From what appears as trivial tasks of a wartime ship’s captain repeating orders back and forth to the tension of making life and death decision while on the bridge perusing German U-Boats Hanks plays the role well and slips easily into the role of a sea captain wearing cold weather navy blues. Throughout the film, he plays the captain that a sailor would like to have served. From administering justice at Captain’s Mast to when the steward brings a tray of food to him on the bridge and sends the food to another officer “was probably hungry” he is a true skipper.

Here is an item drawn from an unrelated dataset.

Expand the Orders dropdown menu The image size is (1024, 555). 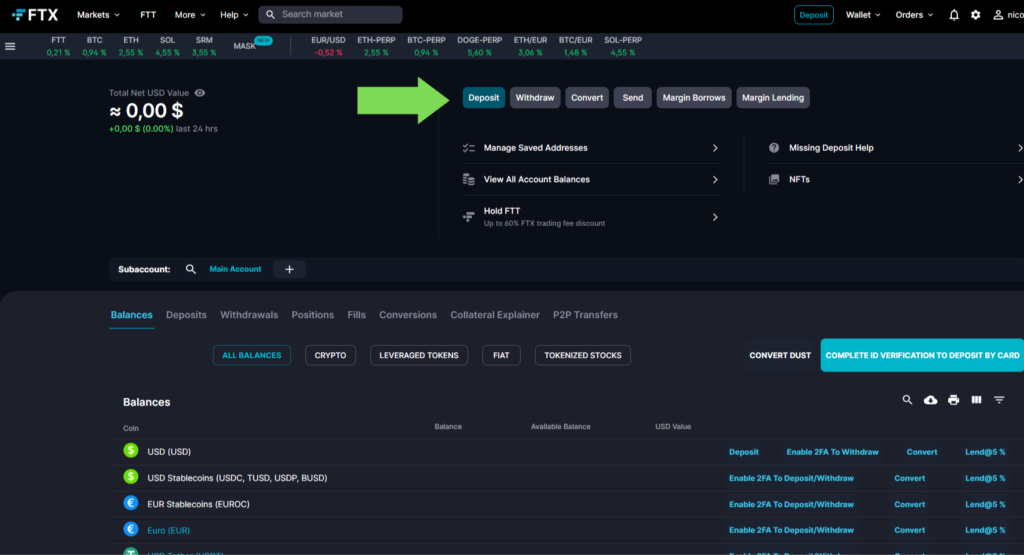click(x=914, y=15)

The low precision of shipboard electronics, ship’s radar, sonar, and communications make one wonder how we won the war. However, those are just tools, the skill and tactics of the officers and crew are what win wars. Hanks demonstrates that over and over as he leads his ship and the convoy to England.

I will not spoil the movie by talking about what happens as they cross the “black pit” the area past air coverage from the United States and before air coverage resumes from England. The movie only covers a short period of time, but you quickly realize the work and selfless sacrifice these sailors did in the name of democracy and freedom.

As a sailor historian that often critiques military movies for accuracy I have to admit on one watch of Greyhound I never said, “he wouldn’t say that or he isn’t wearing that correctly.”

If you do not have Apple+ I suggest you get it or find somebody that does. Greyhound is not the movie you want to miss this year.

Comment: This review was posted before review by my editor she is working her real job today. I wanted to get it posted ASAP. So sorry if I put a comma in the wrong place.

David Mattingly retired from the Navy as Master Chief Petty Officer and as a civilian senior intelligence officer in the U. S. Intelligence Community. He is a contributor to several military journals and a member of the Military Writers Guild.